Thankfully, there is good news. Seeking to finally free themselves from the years of challenges described, there is a newly emerging optimism in Latin America’s chemical sector. “The chemical sector appears to be re-entering an upward cycle. Most companies are concentrating on building resilience, and those efforts are likely to be rewarded. Although the moment is complex, it is also filled with opportunity,” said Bain’s Costa.
Similarly, Latin American sales manager for chemical producer Huntsman, Hermínio Muchon, spoke of a “hunger for business and growth across the industry,” in the face of market uncertainties. In a sign of the industry’s maturity, this optimism is paired with a pragmatic acknowledgement that the recovery will not be an easy task. “Global majors are rationalizing and optimizing production, closing down plants, and cancelling new projects. If this trend solidifies, recovery could speed up as soon as 2027 or 2028 due to an accelerated rebalancing of supply and demand,” predicted S&P’s Tijerina, anticipating the potential for a faster recovery as producers rationalize their assets and make the tough decisions that could push prices back upward.
Also acknowledged were the particular advantages of Latin America as a region. Many of the challenges its petrochemical and chemical industries are facing are not, after all, unique to Latin America, driven instead by global factors affecting virtually all regions and firms. Meanwhile, the region’s truly exceptional factors could prove instrumental to newfound strength: “Latin America benefits from proximity to competitive feedstocks, proximity to the US market, favorable trade agreements, and improving infrastructure, positioning it as a hub for investment. The region is both a growth market and a strategic base for the global industry,” asserted Tricon’s Gerlein.
Indeed, Gustavo Cienfuegos, managing director for Latin America at Topsoe, suggested this dynamic could already be in motion: “While global project development has slowed due to political challenges, Latin America maintains steady growth, with many projects in engineering aiming for final investment decisions soon.”

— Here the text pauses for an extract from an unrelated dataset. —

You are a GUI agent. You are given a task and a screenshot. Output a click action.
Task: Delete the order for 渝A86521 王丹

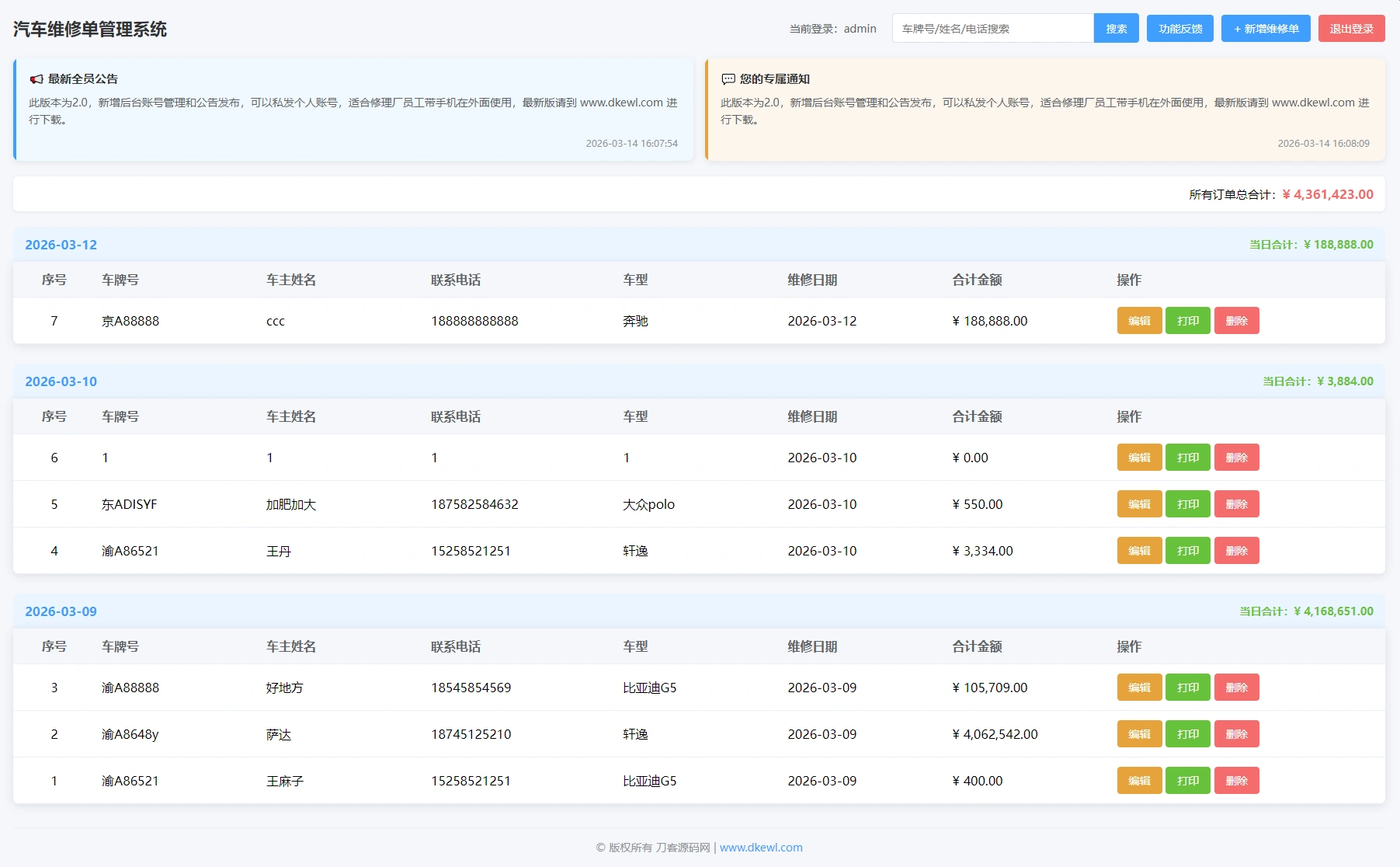pos(1236,550)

All that can be paired with new, cross-industrial trends that are having their own positive effects on the chemical sector overall. “Technological advances are unlocking new applications across the chemical sector. For example, while EVs were expected to reduce monoethylene glycol demand, they instead require more due to its use as battery coolant,” explained ResourceWise’s North American sales director, Steve Wilkerson.
In Latin America, such opportunities abound. “Latin America’s strong potential in data centers, food manufacturing, and paper, presents opportunities for growth in advanced technologies that help to reduce costs, improve efficiency, and ensure compliance with these industries’ demanding quality requirements,” suggested Luis Felipe Carrillo, SVP for Latin America at global water purification company Ecolab.
Latin America’s chemical and petrochemical industry still faces one of its toughest cycles in living memory, yet resilience, innovation and pragmatism are beginning to point toward recovery. While global oversupply and geopolitical headwinds remain significant, the region’s proximity to feedstocks and major markets offer distinct advantages. To seize them, companies and governments must prioritize investment, reform and collaboration. If they succeed, Latin America can transform today’s prolonged challenges into the foundation for long-term competitiveness, resilience and sustainable growth.